Nas instituições públicas os fundos patrimoniais começam pouco a pouco a ganhar espaço, mas há desconfianças. Existe o medo de que o aumento desse tipo de apoio gere descompromisso das autoridades públicas para com suas universidades, acarretando em diminuição de verbas, além de o movimento aparentar para elas uma ameaça de privatização, analisou Elizabeth Balbachevsky, professora associada da USP e coordenadora científica do NUPPs (Núcleo de Pesquisa de Políticas Públicas), em entrevista à Folha de São Paulo.
Uma vez que os fundos patrimoniais são entidades próprias com CNPJ, governança é essencial para a transparência; fator também já estabelecido na lei. Além das formalidades necessárias para a construção desses fundos – até para que a sociedade se envolva com eles – têm os critérios de natureza contábil, de transparência, integridade, comitê de ética, um site que demonstre um relatório das atividades e, e ao mesmo tempo, que possua órgãos deliberativos: um conselho administrativo, fiscal e de investimentos.

Enunciado da tarefa
Atualize o texto sobre fundos patrimoniais começando em "Uma vez que" e terminando em "e de investimentos.", trocando "comitê de ética" por "comissão de ética".

Dados selecionados

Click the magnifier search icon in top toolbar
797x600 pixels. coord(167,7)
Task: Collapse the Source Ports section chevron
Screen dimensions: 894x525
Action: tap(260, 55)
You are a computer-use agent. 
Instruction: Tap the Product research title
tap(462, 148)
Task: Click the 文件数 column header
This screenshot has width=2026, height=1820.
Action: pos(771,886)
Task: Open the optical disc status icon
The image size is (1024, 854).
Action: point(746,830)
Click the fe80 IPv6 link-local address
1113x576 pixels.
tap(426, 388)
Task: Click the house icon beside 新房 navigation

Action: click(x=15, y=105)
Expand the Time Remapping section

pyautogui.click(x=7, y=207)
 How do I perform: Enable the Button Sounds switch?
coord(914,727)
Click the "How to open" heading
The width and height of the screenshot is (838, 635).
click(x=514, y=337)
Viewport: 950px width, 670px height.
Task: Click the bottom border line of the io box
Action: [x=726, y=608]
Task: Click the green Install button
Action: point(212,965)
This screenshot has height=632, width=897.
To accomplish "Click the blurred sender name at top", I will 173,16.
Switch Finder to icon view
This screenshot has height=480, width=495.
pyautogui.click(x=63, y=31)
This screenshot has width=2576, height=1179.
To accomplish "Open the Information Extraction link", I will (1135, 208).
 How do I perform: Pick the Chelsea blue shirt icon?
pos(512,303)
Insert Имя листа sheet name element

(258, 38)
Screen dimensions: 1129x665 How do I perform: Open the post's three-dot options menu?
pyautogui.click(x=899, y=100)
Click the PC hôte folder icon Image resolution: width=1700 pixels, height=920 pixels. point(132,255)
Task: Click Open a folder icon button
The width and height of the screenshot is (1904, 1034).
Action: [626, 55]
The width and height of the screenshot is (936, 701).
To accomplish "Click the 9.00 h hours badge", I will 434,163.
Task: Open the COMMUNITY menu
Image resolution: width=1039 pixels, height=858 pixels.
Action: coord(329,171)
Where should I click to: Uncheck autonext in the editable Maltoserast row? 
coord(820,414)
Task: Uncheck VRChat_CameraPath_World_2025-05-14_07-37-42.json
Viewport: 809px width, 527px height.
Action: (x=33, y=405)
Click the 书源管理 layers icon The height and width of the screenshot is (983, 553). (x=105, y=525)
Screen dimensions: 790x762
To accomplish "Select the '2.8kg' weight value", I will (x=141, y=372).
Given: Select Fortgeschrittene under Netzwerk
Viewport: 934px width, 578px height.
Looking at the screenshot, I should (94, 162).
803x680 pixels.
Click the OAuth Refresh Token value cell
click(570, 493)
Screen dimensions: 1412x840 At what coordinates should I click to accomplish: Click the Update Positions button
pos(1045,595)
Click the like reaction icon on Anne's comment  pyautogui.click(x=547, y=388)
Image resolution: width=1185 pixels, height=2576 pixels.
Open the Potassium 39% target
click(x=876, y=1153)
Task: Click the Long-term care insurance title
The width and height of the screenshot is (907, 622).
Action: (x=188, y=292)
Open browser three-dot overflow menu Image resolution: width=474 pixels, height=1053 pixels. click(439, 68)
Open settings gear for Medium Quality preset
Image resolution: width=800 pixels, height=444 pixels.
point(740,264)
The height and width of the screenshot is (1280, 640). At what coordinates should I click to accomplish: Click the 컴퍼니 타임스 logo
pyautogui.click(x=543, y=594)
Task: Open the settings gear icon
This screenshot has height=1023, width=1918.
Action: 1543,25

Resposta esperada
Uma vez que os fundos patrimoniais são entidades próprias com CNPJ, governança é essencial para a transparência; fator também já estabelecido na lei. Além das formalidades necessárias para a construção desses fundos – até para que a sociedade se envolva com eles – têm os critérios de natureza contábil, de transparência, integridade, comissão de ética, um site que demonstre um relatório das atividades e, e ao mesmo tempo, que possua órgãos deliberativos: um conselho administrativo, fiscal e de investimentos.